Irving demonstrates that on Kristalnacht, when 60 or 70 Jews were murdered, Hitler tried his best to stop the madness of what was happening, sending out continual messages through the night to his deputies.
Irving shows evidence from 1942 that Hitler tried to defer the solution to the Jewish problem, postponing it until after the war was over. There is no evidence that Hitler was implicated in what happened to the Jewish people in Germany. On the contrary he tried to do what he could to save them, Irving says.
The story of Hitler the Madman was created to give the reason why Britain and her Empire had to be sacrificed to win the war. In fact it wasn’t true. The international bankers who controlled Churchill wanted an end of the British Empire, to create a power vacuum that they could fill, with the spreading of Communism. Hitler’s offer to fight alongside the British to protect the British Empire from other aggressors, such as the Japanese, and to team up against the spread of communism, was rejected by Churchill. Churchill was on the point of accepting the terms offered in July 1940, but realised that his own role as war leader would be over, and that he’d lose his position to the peace movement.
The British people wanted peace. More than half the cabinet wanted peace. Churchill knew from code-breaking that Hitler had ordered that no bombs be dropped on Britain. Churchill told Ambassador Kennedy that he was very keen for the bombing of London to start, and Hitler’s order to be reversed, as that would kill off the growing British peace movement, and help bring the Americans into the war.
The process of wars being created through deception by international bankers, in liaison with intelligence agencies, media and personally ambitious politicians, continues right up to the present day.
Here is another bit of Irving describing Churchill’s reaction to bombing raids………………….One thought. He says Coventry is three hundred and fifty miles away from London. More like a hundred, I’d have thought. One verbal slip allowed. I hope there aren’t others. It’s dramatic stuff to listen to, and possibly very revealing. Usual caveats apply. But Irving’s opinions tally with Irslinger’s book, and with many of the comments being left by BRIT in recent days. It all kinda rings true to me, and makes the story of the world since WW2, and events we witness today, more explicable, to see how Churchill was keen for the war to go on, for his own interests.
On the other hand, I wonder how it was that Hitler was unable to stop the killings of the Jews, if that is what he wished to do. It’s a subject I know little about to form a proper view. But it is interesting to hear Irving talk, and give another side to the story we have heard so many time previously. This next clip shows how awful the actions of the SS in the East against the Jews were, and how much hatred there was against them. You need a strong stomach to even look at these events, let alone form an objective view of what actually happened.

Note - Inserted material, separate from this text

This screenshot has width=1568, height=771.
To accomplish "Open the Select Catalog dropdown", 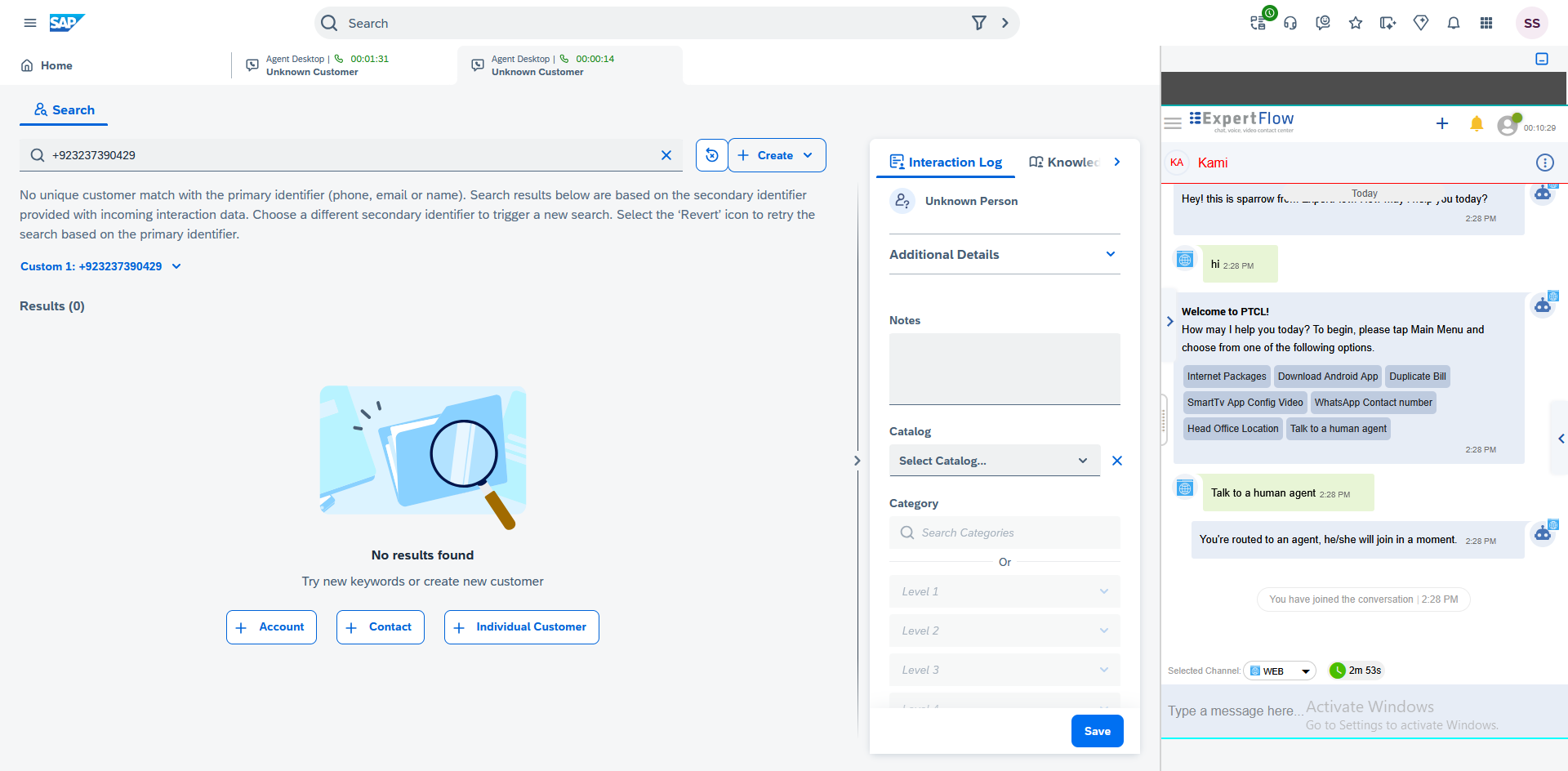I will [994, 461].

But were there six million Jews available to be killed in Occupied Europe? Apparently not.
Is the gas claimed to be used, capable of killing one or two thousand people at a time? Again, apparently not.
Was Hitler a monster? Those who study history’s original sources, say he was not. Here is an example. Hitler loved higher German tradition, and desired to get rid of the influences of Bolshevism. Hitler created jobs for 6 million unemployed. The factories were well organised, with swimming pools, social security, and he inspired German youth. He cut off international finance, and launched his own Central Bank, creating enormous wealth for Germany. That is one reason why he has been vilified ever since.
Surely it would have been very difficult for Britain to embrace the Germans in an alliance against Bolshevism. There would have had to be a joining of the hip for such an idea to succeed. While Hitler might have been tolerated at a distance, becoming his best buddy would have been very difficult indeed to stomach. But was turning down his overtures of peace worth a war that lost the empire, ruined us financially and killed millions? It seems that these events are more complex than can be understood from any single perspective.
We can’t turn the clock back, even if we wanted a different outcome. But can we learn from history and see that the power of central bankers played a big role in starting and continuing wars, just as it does today….from the American War Of Independence onwards, up to Iraq and now Libya. Somehow the influence of that power should be taken back, and the good things that Hitler could achieve by breaking free, and Gaddafi has delivered to Libya is what we all should be availing ourselves of.
But each time a political leader tries they end up assassinated, from Lincoln to Kennedy. Our democracies are effectively neutralised by the overriding power that the central bankers and the cartels have created. Whichever way we try to see a way out, the doors seem bolted. But let’s keep looking, just in case.